Text shown:
%%
Alternatives To CPAP To Treat Sleep Apnea

Sleep apnea is more than just snoring, though snoring is often a symptom of the condition. For most with this condition, a tissue collapse within the mouth creates an obstruction. The obstruction leads to a blockage that rattles during sleep and results in snoring.

Get Tested

The majority of apnea concerns are tied to oral obstruction of the breathing pathway. However, your apnea may be brain related. Central Sleep Apnea refers to a disconnect between the brain and the body. The muscles that control your breathing actually slow and may even stop when you’re in the deepest level of sleep.

This condition will require different care than standard apnea. While it is pretty rare, it needs to be ruled out before you can find the correct tool to reduce the restriction of the airway.

Start Simple

Reducing the impact of apnea may be as simple as changing your sleeping position. Some folks snore on their back but can sleep on their sides just fine. In these cases, using custom pillows to position your body comfortably on your side may be a simple way to correct the condition.

Another simple fix can be a mouth appliance. If your blockage is related to a recessed lower jaw that is worse when you try to sleep, a mandibular appliance that brings the lower jaw forward slightly can reduce the risk of tissue collapse.

Increase Your Overall Health

Allergy medications can reduce your risk of apnea. For example, if you struggle to breathe through your nose in the spring and fall, an air purifier near your bed may lower your risk of obstructed breathing.

Snoring is also common among those who are overweight. Because apnea can contribute to obesity, heart disease and type 2 diabetes, lowering your body weight can help you on many fronts. As you change your diet and move your body more, you may breathe easier in your sleep.
%%
Records provided:
%%
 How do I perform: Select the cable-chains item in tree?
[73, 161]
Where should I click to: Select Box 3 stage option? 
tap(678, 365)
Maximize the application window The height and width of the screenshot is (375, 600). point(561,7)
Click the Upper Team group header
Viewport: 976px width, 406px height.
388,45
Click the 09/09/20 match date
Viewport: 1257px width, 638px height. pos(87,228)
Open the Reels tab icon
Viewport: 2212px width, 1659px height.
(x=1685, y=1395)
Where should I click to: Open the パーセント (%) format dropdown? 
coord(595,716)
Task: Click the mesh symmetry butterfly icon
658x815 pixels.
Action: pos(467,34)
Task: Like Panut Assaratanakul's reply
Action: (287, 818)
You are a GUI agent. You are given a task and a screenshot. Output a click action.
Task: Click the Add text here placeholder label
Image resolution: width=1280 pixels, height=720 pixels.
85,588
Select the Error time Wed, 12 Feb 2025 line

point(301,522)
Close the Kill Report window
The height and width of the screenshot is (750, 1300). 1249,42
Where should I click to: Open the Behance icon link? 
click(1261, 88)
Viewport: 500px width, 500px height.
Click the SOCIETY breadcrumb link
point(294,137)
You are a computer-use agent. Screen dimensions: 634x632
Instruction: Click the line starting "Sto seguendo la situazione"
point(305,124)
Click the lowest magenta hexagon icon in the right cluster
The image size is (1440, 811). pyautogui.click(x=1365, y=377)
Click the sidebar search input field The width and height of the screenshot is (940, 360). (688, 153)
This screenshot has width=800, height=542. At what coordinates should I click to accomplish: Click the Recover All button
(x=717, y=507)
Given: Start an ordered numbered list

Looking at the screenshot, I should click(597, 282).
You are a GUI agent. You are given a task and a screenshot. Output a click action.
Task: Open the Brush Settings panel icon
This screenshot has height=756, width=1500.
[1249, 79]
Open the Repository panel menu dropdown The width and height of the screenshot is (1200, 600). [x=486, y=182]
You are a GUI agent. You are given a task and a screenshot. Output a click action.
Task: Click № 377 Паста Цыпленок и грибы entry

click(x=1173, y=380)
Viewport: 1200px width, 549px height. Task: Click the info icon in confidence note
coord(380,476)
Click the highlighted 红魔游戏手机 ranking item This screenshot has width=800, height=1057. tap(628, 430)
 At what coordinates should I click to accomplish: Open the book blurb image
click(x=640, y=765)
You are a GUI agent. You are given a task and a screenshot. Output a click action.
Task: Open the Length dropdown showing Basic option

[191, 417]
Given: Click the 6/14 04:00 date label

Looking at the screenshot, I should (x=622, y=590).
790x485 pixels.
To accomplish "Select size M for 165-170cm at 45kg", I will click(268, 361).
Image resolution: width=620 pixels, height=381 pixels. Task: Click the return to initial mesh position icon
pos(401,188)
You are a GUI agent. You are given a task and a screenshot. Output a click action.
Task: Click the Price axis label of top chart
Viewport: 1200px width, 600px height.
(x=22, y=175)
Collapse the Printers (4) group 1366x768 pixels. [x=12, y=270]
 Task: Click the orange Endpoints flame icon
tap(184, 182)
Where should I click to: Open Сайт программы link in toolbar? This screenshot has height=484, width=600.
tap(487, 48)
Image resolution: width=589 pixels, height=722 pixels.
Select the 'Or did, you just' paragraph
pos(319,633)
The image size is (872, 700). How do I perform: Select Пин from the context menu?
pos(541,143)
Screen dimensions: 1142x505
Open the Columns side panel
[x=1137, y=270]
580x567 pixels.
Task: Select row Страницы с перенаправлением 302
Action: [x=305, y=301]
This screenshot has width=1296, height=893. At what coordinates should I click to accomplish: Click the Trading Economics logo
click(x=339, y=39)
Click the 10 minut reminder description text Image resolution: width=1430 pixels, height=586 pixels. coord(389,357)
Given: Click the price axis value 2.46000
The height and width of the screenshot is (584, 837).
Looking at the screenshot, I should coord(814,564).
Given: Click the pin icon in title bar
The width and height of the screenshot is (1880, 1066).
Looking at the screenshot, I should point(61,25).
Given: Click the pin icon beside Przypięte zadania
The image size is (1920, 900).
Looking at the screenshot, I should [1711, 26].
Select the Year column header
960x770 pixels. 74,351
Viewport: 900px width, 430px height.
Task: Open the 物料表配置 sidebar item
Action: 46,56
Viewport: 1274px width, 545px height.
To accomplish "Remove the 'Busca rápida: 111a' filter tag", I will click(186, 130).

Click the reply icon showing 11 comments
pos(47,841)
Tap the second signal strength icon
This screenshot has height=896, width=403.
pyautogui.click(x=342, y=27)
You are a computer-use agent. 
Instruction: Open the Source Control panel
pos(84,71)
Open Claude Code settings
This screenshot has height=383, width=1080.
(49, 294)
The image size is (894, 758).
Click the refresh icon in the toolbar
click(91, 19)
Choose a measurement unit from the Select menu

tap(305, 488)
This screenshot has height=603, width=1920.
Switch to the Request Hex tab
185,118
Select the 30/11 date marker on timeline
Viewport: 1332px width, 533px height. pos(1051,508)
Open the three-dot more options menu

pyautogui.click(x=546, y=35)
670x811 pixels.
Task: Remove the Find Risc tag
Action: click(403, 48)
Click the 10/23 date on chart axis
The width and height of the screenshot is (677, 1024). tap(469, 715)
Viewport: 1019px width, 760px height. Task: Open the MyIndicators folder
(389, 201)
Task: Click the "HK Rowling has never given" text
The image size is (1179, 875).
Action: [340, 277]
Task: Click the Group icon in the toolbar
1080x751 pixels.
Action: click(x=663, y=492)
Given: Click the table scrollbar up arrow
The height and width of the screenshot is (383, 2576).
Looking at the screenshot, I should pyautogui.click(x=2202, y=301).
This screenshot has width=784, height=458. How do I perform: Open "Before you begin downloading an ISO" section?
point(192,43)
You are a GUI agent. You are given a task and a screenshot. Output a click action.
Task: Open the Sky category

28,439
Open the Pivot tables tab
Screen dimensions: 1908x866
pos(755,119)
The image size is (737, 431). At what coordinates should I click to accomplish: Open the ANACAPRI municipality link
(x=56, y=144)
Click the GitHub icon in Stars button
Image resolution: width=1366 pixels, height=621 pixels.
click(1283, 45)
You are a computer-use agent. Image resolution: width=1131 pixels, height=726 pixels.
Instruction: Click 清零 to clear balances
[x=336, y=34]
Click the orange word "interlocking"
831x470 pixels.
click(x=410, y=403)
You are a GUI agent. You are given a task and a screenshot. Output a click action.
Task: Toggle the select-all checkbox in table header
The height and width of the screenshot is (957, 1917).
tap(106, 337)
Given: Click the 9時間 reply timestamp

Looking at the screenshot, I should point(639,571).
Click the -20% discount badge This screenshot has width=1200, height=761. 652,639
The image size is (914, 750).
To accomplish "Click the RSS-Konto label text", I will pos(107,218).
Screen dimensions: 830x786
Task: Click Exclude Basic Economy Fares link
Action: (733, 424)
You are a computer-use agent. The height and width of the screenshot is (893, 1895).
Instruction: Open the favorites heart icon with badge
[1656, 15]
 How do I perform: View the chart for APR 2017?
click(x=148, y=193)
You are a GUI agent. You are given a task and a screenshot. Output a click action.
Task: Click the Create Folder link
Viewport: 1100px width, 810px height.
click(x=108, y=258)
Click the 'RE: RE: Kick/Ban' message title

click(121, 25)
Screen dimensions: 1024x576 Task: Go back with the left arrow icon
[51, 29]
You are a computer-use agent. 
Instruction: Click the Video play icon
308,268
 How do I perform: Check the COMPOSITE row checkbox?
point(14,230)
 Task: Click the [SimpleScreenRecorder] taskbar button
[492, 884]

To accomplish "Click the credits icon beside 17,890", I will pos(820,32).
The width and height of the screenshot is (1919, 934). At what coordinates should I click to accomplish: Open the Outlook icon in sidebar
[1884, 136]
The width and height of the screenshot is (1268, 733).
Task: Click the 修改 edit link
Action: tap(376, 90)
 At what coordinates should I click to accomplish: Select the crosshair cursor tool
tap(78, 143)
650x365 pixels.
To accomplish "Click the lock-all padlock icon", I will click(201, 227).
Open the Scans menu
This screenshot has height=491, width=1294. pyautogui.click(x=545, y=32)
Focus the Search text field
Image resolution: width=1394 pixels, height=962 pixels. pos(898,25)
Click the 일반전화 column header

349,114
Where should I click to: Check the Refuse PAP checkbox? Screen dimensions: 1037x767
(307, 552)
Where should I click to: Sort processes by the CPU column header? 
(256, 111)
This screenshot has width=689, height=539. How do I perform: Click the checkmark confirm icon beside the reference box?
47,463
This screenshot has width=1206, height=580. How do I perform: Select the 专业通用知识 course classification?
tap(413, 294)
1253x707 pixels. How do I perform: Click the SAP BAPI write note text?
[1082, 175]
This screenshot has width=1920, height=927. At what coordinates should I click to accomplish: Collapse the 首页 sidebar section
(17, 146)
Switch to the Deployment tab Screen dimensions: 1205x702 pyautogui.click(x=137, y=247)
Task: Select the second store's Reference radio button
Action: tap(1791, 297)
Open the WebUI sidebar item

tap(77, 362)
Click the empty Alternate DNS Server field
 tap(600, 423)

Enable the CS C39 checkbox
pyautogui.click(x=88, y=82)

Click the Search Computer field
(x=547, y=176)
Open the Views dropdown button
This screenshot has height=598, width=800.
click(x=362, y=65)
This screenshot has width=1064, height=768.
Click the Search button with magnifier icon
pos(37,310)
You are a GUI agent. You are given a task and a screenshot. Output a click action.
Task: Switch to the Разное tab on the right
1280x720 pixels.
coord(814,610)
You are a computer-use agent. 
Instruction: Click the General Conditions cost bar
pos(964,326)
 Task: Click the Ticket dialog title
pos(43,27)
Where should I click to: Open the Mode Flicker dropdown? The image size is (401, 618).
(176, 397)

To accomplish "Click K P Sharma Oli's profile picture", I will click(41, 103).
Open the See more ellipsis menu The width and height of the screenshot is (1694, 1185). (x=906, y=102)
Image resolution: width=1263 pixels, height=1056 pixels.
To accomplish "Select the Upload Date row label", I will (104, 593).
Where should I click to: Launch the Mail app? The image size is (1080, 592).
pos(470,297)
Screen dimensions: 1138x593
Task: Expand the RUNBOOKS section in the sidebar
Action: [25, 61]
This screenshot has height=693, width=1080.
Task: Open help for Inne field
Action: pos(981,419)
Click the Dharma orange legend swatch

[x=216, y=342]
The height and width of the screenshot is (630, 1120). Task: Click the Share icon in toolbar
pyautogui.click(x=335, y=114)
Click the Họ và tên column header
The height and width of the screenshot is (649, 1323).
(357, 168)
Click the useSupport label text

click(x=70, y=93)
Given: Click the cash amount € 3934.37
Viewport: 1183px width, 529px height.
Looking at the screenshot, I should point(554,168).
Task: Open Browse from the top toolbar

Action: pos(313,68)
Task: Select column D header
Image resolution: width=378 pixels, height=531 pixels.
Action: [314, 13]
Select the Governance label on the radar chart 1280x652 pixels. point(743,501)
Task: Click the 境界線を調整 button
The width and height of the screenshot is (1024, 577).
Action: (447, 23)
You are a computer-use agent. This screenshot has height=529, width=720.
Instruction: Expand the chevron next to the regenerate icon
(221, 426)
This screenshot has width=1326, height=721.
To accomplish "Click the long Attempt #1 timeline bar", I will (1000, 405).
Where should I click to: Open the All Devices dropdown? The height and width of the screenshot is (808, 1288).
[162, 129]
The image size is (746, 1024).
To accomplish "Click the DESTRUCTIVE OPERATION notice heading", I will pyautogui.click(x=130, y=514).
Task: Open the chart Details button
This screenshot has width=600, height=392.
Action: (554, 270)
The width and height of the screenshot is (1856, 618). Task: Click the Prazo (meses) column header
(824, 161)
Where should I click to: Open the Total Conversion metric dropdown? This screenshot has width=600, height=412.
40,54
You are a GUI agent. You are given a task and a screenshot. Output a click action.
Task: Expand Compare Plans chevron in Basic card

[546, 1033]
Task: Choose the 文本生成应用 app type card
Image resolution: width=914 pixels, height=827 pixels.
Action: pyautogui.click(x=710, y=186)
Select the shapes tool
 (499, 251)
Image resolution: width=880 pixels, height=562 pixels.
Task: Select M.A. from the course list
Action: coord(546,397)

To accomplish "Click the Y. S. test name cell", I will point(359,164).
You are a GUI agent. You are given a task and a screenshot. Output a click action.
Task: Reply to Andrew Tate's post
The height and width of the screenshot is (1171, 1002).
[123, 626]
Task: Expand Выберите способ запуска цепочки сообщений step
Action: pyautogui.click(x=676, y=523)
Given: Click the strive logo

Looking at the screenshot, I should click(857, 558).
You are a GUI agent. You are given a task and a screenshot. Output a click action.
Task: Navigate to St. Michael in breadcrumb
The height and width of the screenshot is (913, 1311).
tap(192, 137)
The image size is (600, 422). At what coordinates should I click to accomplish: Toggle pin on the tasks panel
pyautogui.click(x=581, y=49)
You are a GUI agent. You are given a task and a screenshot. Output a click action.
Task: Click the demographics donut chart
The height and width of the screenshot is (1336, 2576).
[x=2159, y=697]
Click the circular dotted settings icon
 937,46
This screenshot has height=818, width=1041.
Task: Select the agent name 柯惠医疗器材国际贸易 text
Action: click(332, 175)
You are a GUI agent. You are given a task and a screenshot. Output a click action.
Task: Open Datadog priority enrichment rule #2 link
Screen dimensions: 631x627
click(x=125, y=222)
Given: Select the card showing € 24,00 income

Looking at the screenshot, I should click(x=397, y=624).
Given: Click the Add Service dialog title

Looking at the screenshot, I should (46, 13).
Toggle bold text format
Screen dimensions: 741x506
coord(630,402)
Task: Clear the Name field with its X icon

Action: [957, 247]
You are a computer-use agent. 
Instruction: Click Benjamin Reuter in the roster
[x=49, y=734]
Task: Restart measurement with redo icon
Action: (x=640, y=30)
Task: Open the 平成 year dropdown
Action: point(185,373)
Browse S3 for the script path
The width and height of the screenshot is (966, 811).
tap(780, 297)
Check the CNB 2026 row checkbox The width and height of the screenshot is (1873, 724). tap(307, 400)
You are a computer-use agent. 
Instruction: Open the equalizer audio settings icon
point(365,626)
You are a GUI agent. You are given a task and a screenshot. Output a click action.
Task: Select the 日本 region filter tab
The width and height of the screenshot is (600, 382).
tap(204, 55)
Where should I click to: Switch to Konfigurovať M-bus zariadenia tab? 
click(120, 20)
%%
Directions for this task:
In the text on alternatives to CPAP, what does a mandibular appliance do to reduce the risk of tissue collapse? The records come from a different source than the text.

Response to this exercise:
It brings the lower jaw forward slightly.